Reste le cas du nouveau venu Ash Tyler. J’aime bien l’alchimie qui se crée entre lui et Michael. Je ne sais pas si la théorie de fans sur son personnage va se révéler juste ou pas, mais si c’est vrai, ça risque d’être drôle quand sa vraie nature va se révéler. Pour l’instant, à part une façon assez bizarre de taper sur la table lors de la première rencontre avec Michael et Tilly, il me semble plutôt bien humain. À suivre.
En définitive, à part mes accidents de sourcils, j’ai plutôt bien-aimé la dynamique de cet épisode ainsi que les approfondissements des caractères des personnages. Et j’ai encore plus l’impression cette semaine que la production sait où elle va. A confirmer une nouvelle fois la semaine prochaine.
FM
DIS 01x06 Lethe n’est pas déplaisant à suivre, mais il est désagréable à penser...
Le Sarek recasté (le très inexpressif James Frain qui n’arrive hélas pas à la cheville de l’impérial Mark Lenard), accompagné de son fidèle V’Latak, quittent Vulcain à destination du système Cancri pour une rencontre diplomatique secrète avec deux maisons klingonnes dissidentes qui pourraient renverser le cours de la guerre menée par le général Kol. Mais surprise, V’Latak est en fait un terroriste de Daesh… dans sa version vulcaine ! Avant de se faire sauter au moyen d’un réactif injecté dans son sang (référence au Kazon Tierna dans VOY 02x26+03x01 Basics), le suicide bomber proclame qu’une mission de paix avec les Klingons ne serait pas conforme à l’idéologie vulcaine (!!!), qu’il est intolérable que des Vulcains ne considèrent pas les humains comme inférieurs (!!!), que son "sacrifice" (sic) sera le cri de ralliement des vrais chantres de la logique et que tout Vulcain se retirera alors de l’expérience ratée nommée "Fédération".

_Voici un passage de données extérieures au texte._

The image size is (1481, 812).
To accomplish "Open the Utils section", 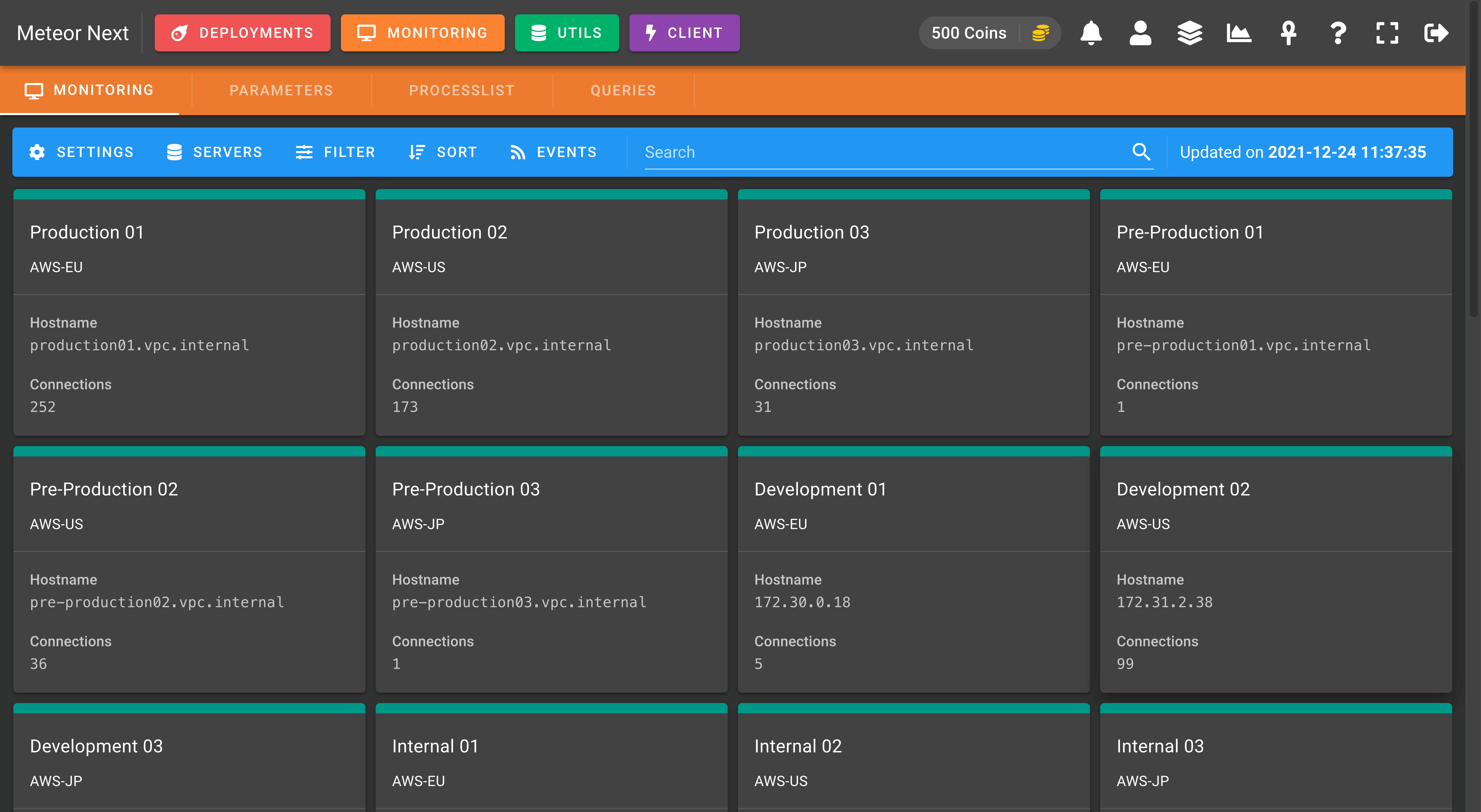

Alors si la revendication finale (quitter la Fédération) de ce logic extremist V’Latak peut vaguement évoquer celle de T’Paal et du Vulcan Isolationist Movement rencontrés au 24ème siècle dans ST TNG 07x04+07x05 Gambit, les autres composantes du discours et la violence des méthodes ne sonnent absolument pas Vulcains, pas même à l’ère d’ENT lorsque l’espèce de T’Pol fut sous influence romulienne et coupée des enseignements originaux de Surak. Dommage que la culture extraterrestre vulcaine, parfaitement définie dans TOS et remarquablement enrichie dans ENT, se retrouve désormais galvaudée et normalisée par l’actualité anthropique de l’islamisme le plus radical ou du nationalisme le plus rétrograde.
Sarek survit tant bien que mal à l’explosion, mais son vaisseau se retrouve encalminé dans une nébuleuse près d’Yridia.
Et dès lors, le "téléphone katrique" avec Michael s’active de nouveau, comme dans les premiers épisodes de Discovery. Cela donnera l’occasion cette fois à Burnham, alitée à l’infirmerie, d’expliquer au capitaine Gabriel Lorca et au Dr. Hugh Culber comment fonctionne ce MacGuffin. Il paraît donc que le katra, l’âme (ou eternal lifeforce) vulcaine (déjà rencontrée sous une forme plus vraisemblable dans la quatrième saison de la série ENT), peut être divisée (!!!) et partagée avec un tiers. Il s’agirait d’une "greffe d’âme" (!!!), une procédure rare et réprouvée. Non seulement, cela permettrait de communiquer à grande distance, mais également de soigner les blessures et ressusciter les morts (!!!). Discovery fait donc de la surenchère par rapport au mystérieux fal-tor-pan qui sera mis en scène 29 ans après dans Star Trek III The Search For Spock.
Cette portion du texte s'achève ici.